Quoting the text, " _In fact, it turned out that the pertinent point was not
about gender balancing specifically._ The data showed that three times as many
people were injured while walking in icy conditions in Stockholm than are
injured whilst driving. ... Since the cost of those injuries far exceeded the
cost of the snow clearance, the prioritization was reversed, so now pavements
are done before roads. ... _Bottom line, the policy prioritizes pedestrians
before motorists, and it simply happens that more women are pedestrians._ ...
Ultimately Sweden's reversal of snow clearance prioritization resulted in less
injuries"

Sweden has nationalized health care, so the state pays for injuries due to
both walking and driving.

In the US, the government only pays for road clearing.

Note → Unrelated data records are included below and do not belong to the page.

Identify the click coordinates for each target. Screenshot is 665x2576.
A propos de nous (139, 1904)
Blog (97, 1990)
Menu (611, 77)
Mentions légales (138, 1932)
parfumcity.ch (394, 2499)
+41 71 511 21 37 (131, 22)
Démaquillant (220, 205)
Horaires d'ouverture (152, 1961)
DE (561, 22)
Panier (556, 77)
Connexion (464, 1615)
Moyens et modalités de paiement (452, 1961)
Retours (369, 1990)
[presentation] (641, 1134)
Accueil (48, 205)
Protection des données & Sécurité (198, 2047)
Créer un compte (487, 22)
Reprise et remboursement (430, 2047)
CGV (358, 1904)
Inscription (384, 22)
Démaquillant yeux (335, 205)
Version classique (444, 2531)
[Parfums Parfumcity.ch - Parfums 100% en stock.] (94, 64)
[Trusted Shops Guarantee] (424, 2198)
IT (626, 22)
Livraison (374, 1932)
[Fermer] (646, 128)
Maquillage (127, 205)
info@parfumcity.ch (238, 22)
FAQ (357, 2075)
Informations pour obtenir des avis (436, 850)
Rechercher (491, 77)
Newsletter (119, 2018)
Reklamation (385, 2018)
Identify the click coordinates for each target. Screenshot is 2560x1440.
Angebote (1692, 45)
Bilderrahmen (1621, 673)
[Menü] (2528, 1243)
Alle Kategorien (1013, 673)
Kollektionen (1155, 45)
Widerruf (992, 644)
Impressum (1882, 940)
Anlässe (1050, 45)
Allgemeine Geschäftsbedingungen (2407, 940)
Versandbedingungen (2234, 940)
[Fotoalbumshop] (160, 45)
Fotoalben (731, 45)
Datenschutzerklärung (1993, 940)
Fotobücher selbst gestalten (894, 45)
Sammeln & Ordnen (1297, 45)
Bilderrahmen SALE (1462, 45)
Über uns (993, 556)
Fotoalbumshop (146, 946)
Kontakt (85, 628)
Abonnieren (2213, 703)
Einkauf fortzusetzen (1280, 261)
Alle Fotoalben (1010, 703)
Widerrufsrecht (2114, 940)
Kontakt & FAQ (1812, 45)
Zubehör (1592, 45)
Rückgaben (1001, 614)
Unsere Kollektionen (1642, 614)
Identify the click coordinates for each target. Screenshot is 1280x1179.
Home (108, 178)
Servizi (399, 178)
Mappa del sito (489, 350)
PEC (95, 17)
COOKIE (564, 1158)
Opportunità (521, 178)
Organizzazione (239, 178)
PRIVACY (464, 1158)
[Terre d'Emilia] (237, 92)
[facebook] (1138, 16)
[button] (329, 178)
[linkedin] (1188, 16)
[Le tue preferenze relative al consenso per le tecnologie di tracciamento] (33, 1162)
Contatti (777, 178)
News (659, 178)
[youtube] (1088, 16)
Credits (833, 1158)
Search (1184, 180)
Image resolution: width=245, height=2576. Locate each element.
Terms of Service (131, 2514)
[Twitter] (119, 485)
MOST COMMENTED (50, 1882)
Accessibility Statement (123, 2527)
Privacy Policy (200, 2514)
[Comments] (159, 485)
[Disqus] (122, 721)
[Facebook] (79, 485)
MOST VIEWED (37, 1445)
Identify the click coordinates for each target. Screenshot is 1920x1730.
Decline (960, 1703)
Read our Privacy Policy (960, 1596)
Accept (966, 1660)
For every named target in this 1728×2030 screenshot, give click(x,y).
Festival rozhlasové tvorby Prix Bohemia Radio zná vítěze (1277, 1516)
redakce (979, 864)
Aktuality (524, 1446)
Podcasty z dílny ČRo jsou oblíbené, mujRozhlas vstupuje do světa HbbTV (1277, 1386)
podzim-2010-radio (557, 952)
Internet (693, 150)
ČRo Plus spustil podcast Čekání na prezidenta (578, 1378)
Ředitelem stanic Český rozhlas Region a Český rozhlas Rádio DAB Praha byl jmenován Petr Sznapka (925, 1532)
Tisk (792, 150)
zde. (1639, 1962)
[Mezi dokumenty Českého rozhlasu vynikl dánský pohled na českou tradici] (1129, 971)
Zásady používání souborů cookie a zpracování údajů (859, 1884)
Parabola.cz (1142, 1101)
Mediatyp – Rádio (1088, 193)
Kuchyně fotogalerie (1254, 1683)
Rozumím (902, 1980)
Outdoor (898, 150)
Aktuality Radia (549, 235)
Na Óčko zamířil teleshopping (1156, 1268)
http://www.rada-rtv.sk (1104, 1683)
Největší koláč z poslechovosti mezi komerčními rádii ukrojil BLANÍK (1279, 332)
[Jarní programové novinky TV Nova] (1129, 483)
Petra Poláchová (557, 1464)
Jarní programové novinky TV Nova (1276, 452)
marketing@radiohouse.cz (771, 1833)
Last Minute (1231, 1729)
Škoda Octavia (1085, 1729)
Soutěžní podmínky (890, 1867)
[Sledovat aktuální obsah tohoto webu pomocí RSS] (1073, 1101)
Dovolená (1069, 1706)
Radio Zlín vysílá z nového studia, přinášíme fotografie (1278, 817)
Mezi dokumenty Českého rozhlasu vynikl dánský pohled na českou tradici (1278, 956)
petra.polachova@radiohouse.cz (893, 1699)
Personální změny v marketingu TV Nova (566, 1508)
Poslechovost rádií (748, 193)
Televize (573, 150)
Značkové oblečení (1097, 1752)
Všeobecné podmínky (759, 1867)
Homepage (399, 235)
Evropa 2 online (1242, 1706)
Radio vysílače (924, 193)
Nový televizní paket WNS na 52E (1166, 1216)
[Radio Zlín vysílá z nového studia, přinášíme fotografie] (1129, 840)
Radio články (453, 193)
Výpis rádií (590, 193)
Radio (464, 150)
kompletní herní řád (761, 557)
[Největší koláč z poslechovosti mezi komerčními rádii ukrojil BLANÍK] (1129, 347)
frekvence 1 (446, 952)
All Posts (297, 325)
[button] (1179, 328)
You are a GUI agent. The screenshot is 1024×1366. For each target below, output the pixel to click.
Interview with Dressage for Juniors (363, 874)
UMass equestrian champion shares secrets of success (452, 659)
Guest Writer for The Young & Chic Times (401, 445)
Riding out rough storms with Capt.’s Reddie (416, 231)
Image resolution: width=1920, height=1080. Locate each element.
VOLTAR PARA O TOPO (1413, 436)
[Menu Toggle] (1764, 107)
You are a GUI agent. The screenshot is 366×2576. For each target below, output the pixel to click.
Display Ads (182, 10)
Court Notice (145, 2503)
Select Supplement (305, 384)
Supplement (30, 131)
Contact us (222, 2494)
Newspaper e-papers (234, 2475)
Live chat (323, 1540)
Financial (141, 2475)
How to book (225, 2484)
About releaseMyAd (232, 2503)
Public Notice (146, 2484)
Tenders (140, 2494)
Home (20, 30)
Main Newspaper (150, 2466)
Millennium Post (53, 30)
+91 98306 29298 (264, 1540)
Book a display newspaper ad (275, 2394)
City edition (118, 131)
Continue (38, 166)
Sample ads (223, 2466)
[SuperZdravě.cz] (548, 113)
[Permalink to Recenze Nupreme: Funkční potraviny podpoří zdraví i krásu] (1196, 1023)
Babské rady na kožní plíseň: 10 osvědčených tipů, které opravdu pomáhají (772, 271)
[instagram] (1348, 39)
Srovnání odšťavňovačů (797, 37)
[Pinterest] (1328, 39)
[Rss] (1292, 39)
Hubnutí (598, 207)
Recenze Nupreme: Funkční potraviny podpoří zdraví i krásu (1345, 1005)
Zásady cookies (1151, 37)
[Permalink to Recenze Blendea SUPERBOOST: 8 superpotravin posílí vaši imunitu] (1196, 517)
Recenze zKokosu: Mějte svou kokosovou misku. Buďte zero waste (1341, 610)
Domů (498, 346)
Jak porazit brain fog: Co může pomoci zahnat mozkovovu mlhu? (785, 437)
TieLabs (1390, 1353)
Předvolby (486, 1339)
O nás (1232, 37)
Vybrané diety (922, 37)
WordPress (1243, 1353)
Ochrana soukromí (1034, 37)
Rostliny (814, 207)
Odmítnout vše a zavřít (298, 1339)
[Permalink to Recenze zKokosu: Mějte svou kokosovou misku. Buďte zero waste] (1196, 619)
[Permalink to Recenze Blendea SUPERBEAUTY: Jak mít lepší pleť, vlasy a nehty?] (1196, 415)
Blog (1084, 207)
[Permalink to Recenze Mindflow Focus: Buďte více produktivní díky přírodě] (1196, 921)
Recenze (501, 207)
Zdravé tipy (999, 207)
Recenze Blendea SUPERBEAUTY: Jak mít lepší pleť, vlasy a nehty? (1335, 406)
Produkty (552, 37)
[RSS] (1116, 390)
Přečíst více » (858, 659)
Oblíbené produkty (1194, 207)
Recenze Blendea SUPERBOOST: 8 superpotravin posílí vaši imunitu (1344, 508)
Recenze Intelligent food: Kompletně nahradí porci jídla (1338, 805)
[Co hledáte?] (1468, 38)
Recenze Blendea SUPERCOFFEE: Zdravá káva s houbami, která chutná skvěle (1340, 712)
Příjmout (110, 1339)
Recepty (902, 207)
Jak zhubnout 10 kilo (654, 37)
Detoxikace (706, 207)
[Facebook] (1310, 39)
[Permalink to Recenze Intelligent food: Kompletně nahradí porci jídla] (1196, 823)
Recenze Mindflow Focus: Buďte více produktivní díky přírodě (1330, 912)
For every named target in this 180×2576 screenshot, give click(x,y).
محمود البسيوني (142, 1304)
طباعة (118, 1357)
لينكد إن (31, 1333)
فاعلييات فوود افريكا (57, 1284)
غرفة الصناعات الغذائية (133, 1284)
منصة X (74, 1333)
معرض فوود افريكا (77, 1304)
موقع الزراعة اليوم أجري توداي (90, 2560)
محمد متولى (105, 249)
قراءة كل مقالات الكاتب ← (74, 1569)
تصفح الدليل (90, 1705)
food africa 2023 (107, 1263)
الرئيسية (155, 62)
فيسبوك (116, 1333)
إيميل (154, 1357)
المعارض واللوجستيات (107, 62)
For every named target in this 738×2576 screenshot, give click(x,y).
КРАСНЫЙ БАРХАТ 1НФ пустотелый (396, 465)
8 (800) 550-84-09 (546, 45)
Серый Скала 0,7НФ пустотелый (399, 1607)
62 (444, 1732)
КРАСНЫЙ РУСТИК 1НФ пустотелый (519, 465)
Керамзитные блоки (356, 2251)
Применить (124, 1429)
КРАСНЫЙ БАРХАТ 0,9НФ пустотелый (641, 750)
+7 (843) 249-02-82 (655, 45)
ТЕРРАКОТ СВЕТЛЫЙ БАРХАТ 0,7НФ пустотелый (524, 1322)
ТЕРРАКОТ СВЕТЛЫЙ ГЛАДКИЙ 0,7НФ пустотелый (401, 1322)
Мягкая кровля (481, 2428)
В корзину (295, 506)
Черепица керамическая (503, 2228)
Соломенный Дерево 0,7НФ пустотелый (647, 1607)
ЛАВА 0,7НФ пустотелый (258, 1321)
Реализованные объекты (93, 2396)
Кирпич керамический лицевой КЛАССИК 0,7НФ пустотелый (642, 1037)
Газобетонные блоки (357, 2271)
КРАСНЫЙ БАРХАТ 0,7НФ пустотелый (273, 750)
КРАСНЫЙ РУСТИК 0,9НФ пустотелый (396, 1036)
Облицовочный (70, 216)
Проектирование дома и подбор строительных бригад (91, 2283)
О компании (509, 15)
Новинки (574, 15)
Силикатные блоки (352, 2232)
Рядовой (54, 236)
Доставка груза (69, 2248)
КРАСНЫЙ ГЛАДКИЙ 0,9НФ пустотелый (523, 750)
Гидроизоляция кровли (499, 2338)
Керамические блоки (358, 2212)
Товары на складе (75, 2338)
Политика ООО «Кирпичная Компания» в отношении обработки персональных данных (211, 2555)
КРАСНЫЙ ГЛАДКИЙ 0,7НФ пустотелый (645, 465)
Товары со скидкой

If the total cost, including mortality rates for all snow-related issues,
indicates that cleaning the sidewalks first is better, then why not do that?

You write "Private citizens can clear the sidewalks in front of their homes"

In small town Sweden where I live, private citizens _are_ required to clear
their sidewalks. The large apartment complex management companies have their
own small tractor fleet which they use to snowplow and add gravel in winter.

But Sweden has a much more extensive network of bike paths and walking paths
which are not sidewalks in front of someone's home than in the US.

In addition, a larger fraction of Swedes walk or bike than in the US. Consider
that most people in Stockholm probably walk their children to (pre)school,
while in the US most probably drive.

As an analogy, think as if 25% of NYC had to walk across Central Park each
day, while the city didn't clear the Central Park walking paths until after
all the streets were cleared.